Transcribe the text on Shakespeare's plays below, starting at "Shakespeare’s plays are" and ending at "almost any agenda.".

» **Text segment**
——————

Shakespeare’s plays are subject to fashion, just like everything else. In a recent production of Hamlet at my local repertory theatre, the Prince raped Ophelia on stage, which fully explained her subsequent insanity to any politically correct audience. At last it understood why she chanted snatches of old tunes, as one incapable of her own distress. Shakespeare, it seems, can be made to serve almost any agenda.

For most of the four centuries since it was first performed, Measure for Measure found little favor, and was even despised. Dryden, Doctor Johnson, and Coleridge—acute critics, all—detested it. Dryden wrote that it was “grounded on impossibilities, or at least so meanly written, that the comedy neither caused your mirth, nor the serious part your concernment.” Dr. Johnson thought that in this play, Shakespeare “makes no just distribution of good and evil . . . he carries his persons indifferently through right and wrong, and at the end dismisses them without further care.” Coleridge called it “the most painful—say, rather, the only painful—part of his genuine works.”

But suddenly, in the latter half of the twentieth century, it came to seem one of Shakespeare’s most compelling and intriguing works. The questions it asks—to what extent does the state have the right or the duty to impose a sexual moral code upon its citizenry and, deeper still, how is sexual passion to be humanized?—seem more relevant to us now than at any time in the intervening years. In my everyday work as a doctor, for example, I see the results of ungoverned, and consequently ungovernable, passion: that is to say, murder, mayhem, and misery.

——————

» **Material shown**
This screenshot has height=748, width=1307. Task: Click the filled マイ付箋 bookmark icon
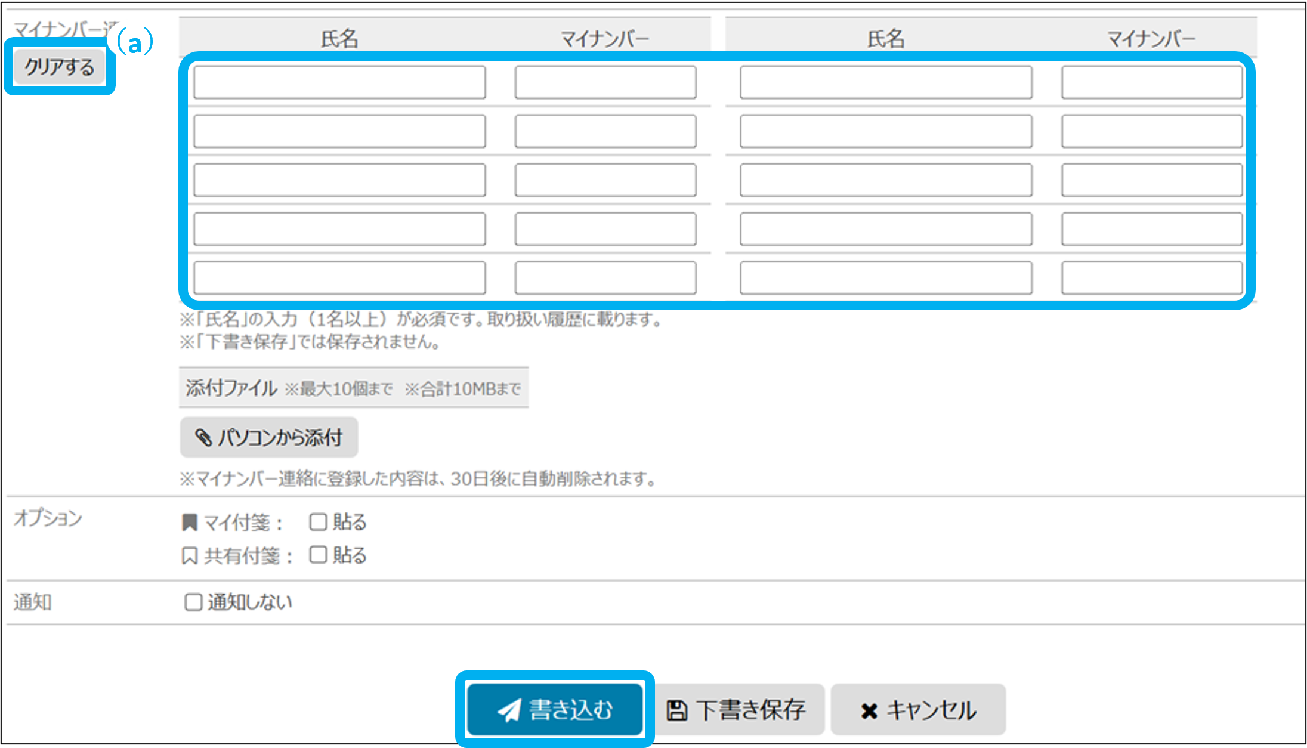[x=190, y=523]
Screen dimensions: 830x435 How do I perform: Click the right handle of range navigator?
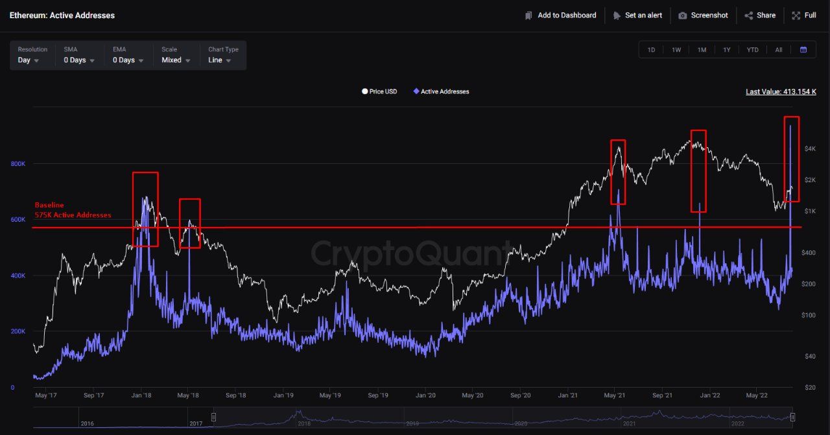point(792,417)
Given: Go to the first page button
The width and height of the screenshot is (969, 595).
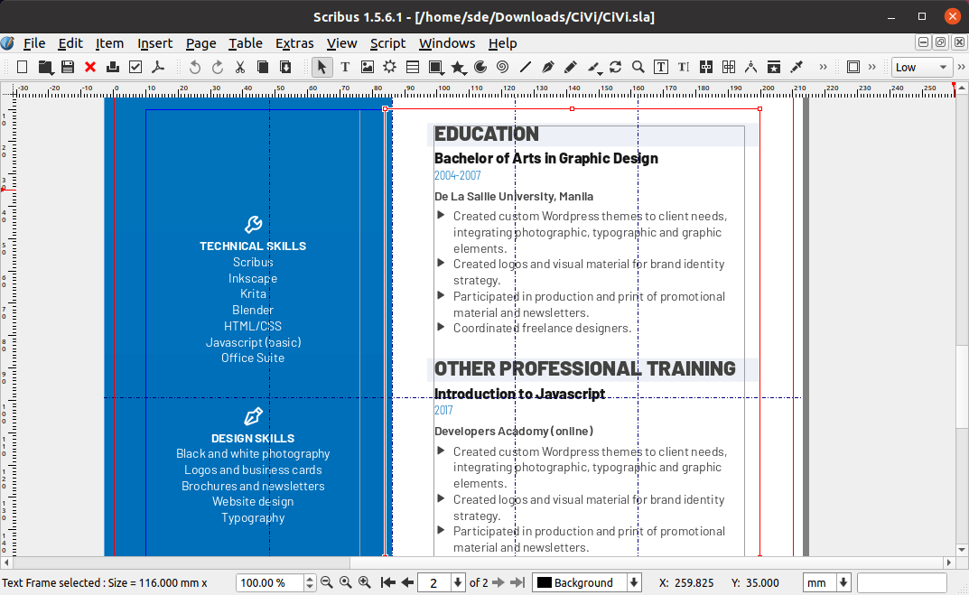Looking at the screenshot, I should (x=387, y=582).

——————

» **Expected answer**
Shakespeare’s plays are subject to fashion, just like everything else. In a recent production of Hamlet at my local repertory theatre, the Prince raped Ophelia on stage, which fully explained her subsequent insanity to any politically correct audience. At last it understood why she chanted snatches of old tunes, as one incapable of her own distress. Shakespeare, it seems, can be made to serve almost any agenda.